June 23, 2021 – More than 150 Houston Methodist hospital workers were fired or resigned Tuesday after refusing to follow a policy that requires employees to be vaccinated against COVID-19.
The hospital system has demanded that its 26,000 workers get vaccinated or receive an exemption by June 7. Of these, 178 employees refused to be vaccinated and were suspended for 2 weeks. On Tuesday, 153 were made redundant or resigned, The Associated Press reported.
Workers who received a vaccine during the period of suspension were allowed to return to work. The hospital did not say how many workers followed the policy and returned to work, according to The New York Times.
Jennifer Bridges, a registered nurse who led the crackdown on politics, told the AP that her manager called on Tuesday to ask if she had received the vaccine. She replied “absolutely not” and was fired.
“We all knew we were going to be made redundant today,” she told the AP. “We knew that unless we took that shot to come back, we were going to get fired today.”
As the policy deadline neared this month, Bridges and dozens of other employees demonstrated outside the hospital and said they would not be getting the shot. In addition, she and 116 other employees filed a complaint against the policy, saying the hospital “forced its employees to be human” guinea pigs as a condition of continued employment. “
June 12, the lawsuit was dismissed in Texas district court.
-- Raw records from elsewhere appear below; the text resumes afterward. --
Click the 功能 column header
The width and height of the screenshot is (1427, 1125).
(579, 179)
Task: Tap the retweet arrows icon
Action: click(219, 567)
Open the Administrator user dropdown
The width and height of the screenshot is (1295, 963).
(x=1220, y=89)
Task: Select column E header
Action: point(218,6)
U.S. District Judge Lynn Hughes said the vaccine the requirement did not violate federal laws. He also denounced the comparison of politics to medical experiments done in Nazi concentration camps during World War II.
“Hospital workers are not participating in a human trial,” Hughes wrote in the decision. “They are licensed physicians, nurses, medical technicians and staff. “
Hughes wrote that the policy is part of the job, and if employees don’t want to follow the requirement, they can work elsewhere. Those who have filed a lawsuit have already appealed to the 5th US Court of Appeals, the AP reported.
“I hope if we win this federally, then they will create laws to protect employees from having to go through this anywhere else in the country,” Bridges told the AP.
Experts in legal and medical ethics have said the COVID-19 vaccine requirement is like other mandates for health care workers, like receiving a vaccine against influenza or other required vaccines, The New York Times reported. The requirements will likely be upheld by the courts if employers grant exemptions for medical conditions or religious objections.
“Health care workers have three particular ethical responsibilities, ”Arthur Caplan, PhD, medical ethicist at the New York University School of Medicine, told the journal.
“One is to protect the vulnerable, the people who are really at risk of getting a disease,” he said. “Second, put the interests of patients first. It doesn’t say “put your choice first”. Third, they are meant to do no harm.